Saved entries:

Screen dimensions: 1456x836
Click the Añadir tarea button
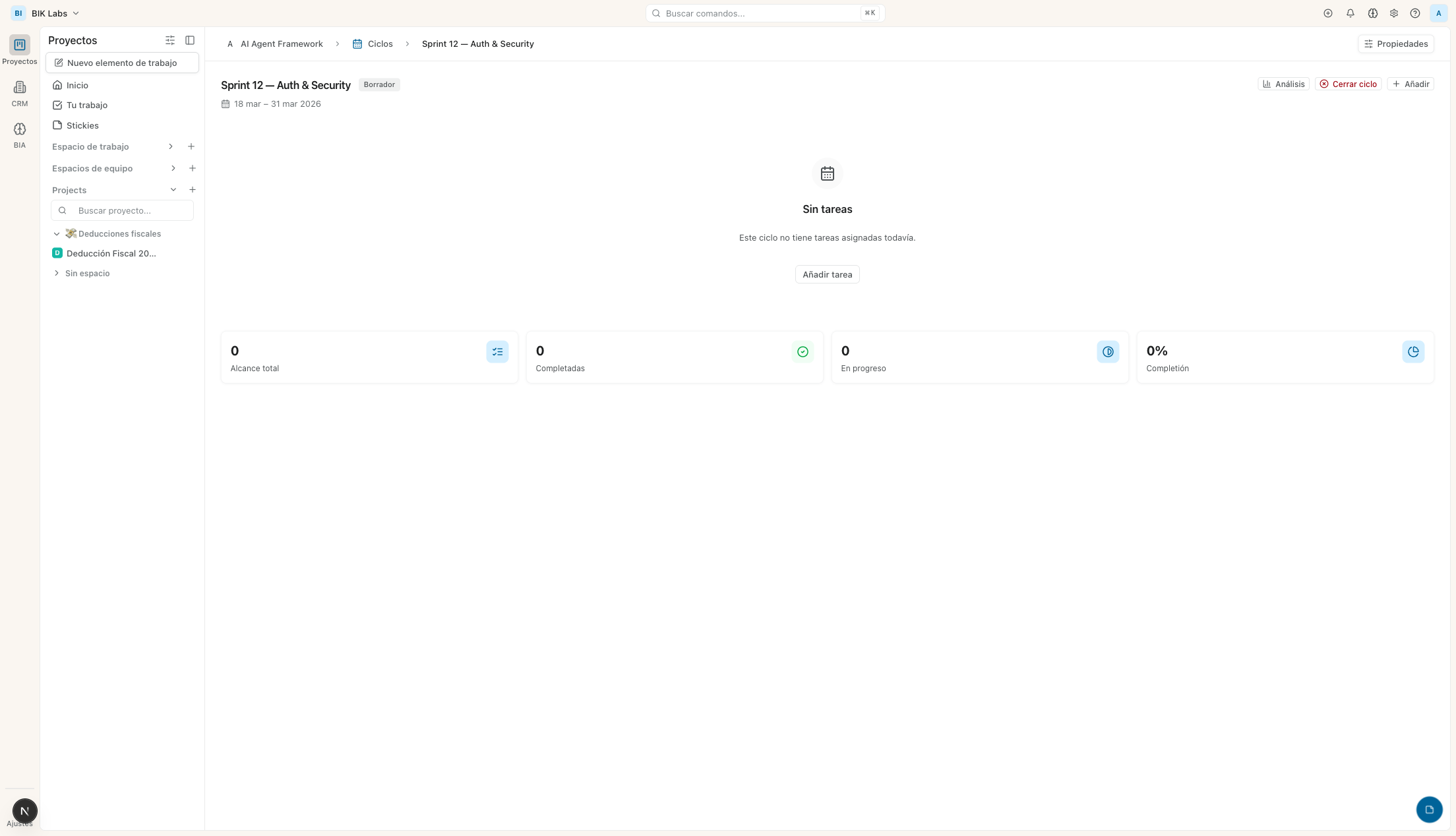827,274
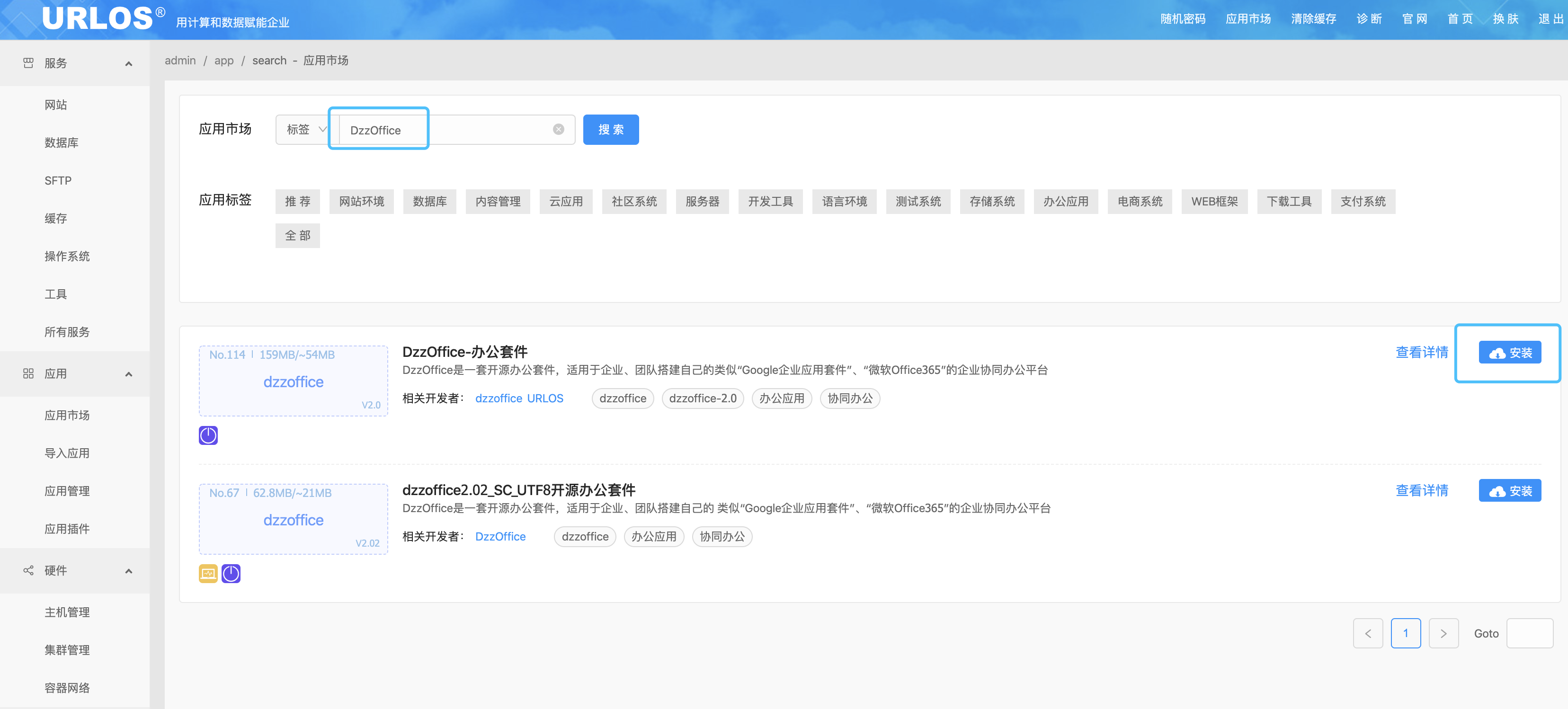Image resolution: width=1568 pixels, height=709 pixels.
Task: Click the hardware share sidebar icon
Action: point(28,570)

» **WORK REQUIRED**: Pictures stay out, and every line of the records is transcribed exactly.

» **RESULT BELOW**:
Screen dimensions: 1456x836
Click the Añadir tarea button
827,274
Image resolution: width=1568 pixels, height=709 pixels.
Task: Click the hardware share sidebar icon
Action: point(28,570)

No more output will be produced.